Tissue response after transformation with different Agrobacterium strains carrying pCTAGV-KCN3. (A) EHA105 (mix of proliferating and brown necrotic tissues). (B) Wild-type 1D1416 (healthy and proliferating tissues). (C) Wild-type 1D1104 (bacterial overgrowth, necrotic and dying tissues). (D) The effect of surfactant (SF) on the mortality rate of transformed Carrizo tissue with different Agrobacterium strains. Three replicates were preformed; each replicate contained at least 30 explants. Statistics were performed on the average of the three technical replicates. Significant difference (*) between SF-treated and non-treated samples (p < 0.05, Student’s t-test). See Supplementary Table S2 for data set.

Further analysis showed that DsRed expression disappeared over time in tissues transformed with 1D1104, 1D1526, and 1D1565, suggesting a lack of T-DNA integration. After one month on SRM, tissues transformed with strains 1D1416 and 1D159 showed proliferation around the vascular cambium cell layer and produced callus/gall (Figure 3; Supplementary Table S2). The frequency of gall formation was higher in explants transformed with 1D1416 (33%) compared to 1D159 (10%), and no callus/gall formation was observed in tissues transformed with EHA105, 1D1104, 1D1526, or 1D1565 (Figure 3). Additionally, the gall size was larger in explants transformed with 1D1416 compared to 1D159, highlighting the differences between these strains (Figure 3C; Supplementary Table S2).

Figure 3.

Figure 3

Gall formation and stable DsRed expression in Carrizo epicotyls transformed with wild-type strains carrying pCTAGV-KCN3. (A) Strain 1D1416. (B) Strain 1D159. (C) The effect of surfactant (SF) on the different Agrobacterium strains’ gall formation and shoot regeneration frequency. Gall formation study contained three technical replicates with at least 30 explants per replicate; shoot formation frequency was assessed in a single replicate study. Statistics were performed on the average of the technical replicates. Significant difference (*) between SF-treated and non-treated samples (p < 0.05, Student’s t-test). See Supplementary Table S2 for data set.

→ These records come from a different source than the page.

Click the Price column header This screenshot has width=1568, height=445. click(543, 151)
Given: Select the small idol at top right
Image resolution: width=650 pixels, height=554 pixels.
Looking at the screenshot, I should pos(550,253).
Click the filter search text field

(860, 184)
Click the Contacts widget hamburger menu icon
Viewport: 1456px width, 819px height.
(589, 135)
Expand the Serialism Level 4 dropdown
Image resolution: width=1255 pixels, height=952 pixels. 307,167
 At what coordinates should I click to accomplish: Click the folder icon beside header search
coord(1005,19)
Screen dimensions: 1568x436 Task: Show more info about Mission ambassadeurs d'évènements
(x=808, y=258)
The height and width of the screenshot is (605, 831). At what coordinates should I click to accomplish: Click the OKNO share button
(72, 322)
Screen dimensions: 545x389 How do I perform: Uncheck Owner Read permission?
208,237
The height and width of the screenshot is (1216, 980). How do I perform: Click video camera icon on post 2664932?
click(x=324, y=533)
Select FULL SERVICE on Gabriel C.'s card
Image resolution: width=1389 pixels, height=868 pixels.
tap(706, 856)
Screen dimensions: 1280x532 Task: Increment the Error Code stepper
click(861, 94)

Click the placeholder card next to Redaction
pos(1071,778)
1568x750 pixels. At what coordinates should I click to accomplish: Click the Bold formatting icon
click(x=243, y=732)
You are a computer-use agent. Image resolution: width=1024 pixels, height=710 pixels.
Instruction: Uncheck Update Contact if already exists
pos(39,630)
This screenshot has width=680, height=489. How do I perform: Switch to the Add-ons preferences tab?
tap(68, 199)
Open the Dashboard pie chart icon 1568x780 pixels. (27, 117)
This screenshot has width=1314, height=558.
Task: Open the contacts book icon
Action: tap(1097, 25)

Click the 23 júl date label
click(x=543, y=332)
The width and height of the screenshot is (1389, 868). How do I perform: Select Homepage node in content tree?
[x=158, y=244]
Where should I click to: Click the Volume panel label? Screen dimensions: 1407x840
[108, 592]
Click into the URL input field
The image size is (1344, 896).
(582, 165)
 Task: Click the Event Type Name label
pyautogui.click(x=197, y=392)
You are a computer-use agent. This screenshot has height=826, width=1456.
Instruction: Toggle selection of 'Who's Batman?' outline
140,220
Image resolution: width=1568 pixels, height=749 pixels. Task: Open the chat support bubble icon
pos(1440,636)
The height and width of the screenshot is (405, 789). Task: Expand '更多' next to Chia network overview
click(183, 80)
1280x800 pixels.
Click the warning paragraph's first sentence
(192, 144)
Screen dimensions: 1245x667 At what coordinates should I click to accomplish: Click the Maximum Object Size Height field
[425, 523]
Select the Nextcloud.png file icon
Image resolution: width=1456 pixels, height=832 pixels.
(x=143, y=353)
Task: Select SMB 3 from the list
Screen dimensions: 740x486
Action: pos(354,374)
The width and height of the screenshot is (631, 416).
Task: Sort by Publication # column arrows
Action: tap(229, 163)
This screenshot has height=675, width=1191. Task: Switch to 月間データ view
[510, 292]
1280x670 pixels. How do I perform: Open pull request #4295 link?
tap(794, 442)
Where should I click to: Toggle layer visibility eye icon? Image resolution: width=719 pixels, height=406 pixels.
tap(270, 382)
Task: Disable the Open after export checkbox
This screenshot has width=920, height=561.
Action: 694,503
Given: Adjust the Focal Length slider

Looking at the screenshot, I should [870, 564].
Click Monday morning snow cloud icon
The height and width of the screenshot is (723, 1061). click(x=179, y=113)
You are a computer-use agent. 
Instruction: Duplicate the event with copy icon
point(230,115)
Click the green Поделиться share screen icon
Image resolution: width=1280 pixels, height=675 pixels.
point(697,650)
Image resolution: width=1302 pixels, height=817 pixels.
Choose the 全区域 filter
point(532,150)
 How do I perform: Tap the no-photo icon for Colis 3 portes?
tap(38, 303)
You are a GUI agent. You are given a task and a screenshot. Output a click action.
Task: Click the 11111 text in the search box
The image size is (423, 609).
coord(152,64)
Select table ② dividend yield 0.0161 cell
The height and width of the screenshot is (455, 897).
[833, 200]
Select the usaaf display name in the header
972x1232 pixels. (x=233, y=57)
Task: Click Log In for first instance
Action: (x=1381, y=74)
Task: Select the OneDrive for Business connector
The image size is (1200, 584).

Based on these results, other important citrus varieties were tested. Results observed from internodal segment transformation of Mexican lime, navel orange, clementine and lemon demonstrate ability of 1D1416 to deliver the T-DNA to these species. Gall formation in mature tissues was the highest in Mexican lime (71%) followed by navel orange (45%), lemon (32%) and clementine (23%). The gall tissues were expressing DsRed, which indicates 1D1416 transfers both pTi-1416 T-DNA (gall formation) and binary vector pCTAGV-KCN3 T-DNAs (DsRed expression). DsRed expression was evenly distributed throughout the gall tissues, indicating high co-transformation efficiency (Figure 4; Supplementary Table S2).

Figure 4.

Figure 4

Gall tissue formation and stable DsRed expression in internodal segments of mature citrus tissues transformed with wild-type strain 1D1416/pCTAGV-KCN3. (A) Mexican Lime. (B) Navel Orange. (C) Clementine. (D) Lisbon Lemon 8A. Gall tissue formation and stable DsRed expression in mature citrus tissues transformed with wild-type strain 1D1416. (E) Average DsRed expression and gall formation frequency in internodal segments of mature citrus tissues transformed with wild-type strain Agrobacterium strain 1D1416/pCTAGV-KCN3. See Supplementary Table S2 for the data set.

3.2. Effect of Surfactant on Transformation, Gall Formation and Shoot Regeneration Frequency

Preliminary optimization experiments showed that adding surfactant to the Agrobacterium inoculation medium increased transformation frequency. The addition of the BREAK THRU® S240 surfactant at 0.03% (v/v) raised the transient DsRed expression frequency for strain 1D1416 (from 62% to 88%) and EHA105 (from 63% to 84%). However, it negatively affected strains 1D159 (from 23% to 9%), 1D1526 (from 6% to 3%), and 1D1104 (from 3% to 2%) (Figure 1B). For 1D1416 (but not EHA105), the surfactant also increased DsRed expression in vascular tissues, including meristem cell layers in the cork cambium and vascular cambium. Additionally, reduced tissue mortality and enhanced gall and shoot formation were observed for 1D1416 and EHA105; these benefits were not seen in other Agrobacterium strains tested (Figure 2B and Figure 3C).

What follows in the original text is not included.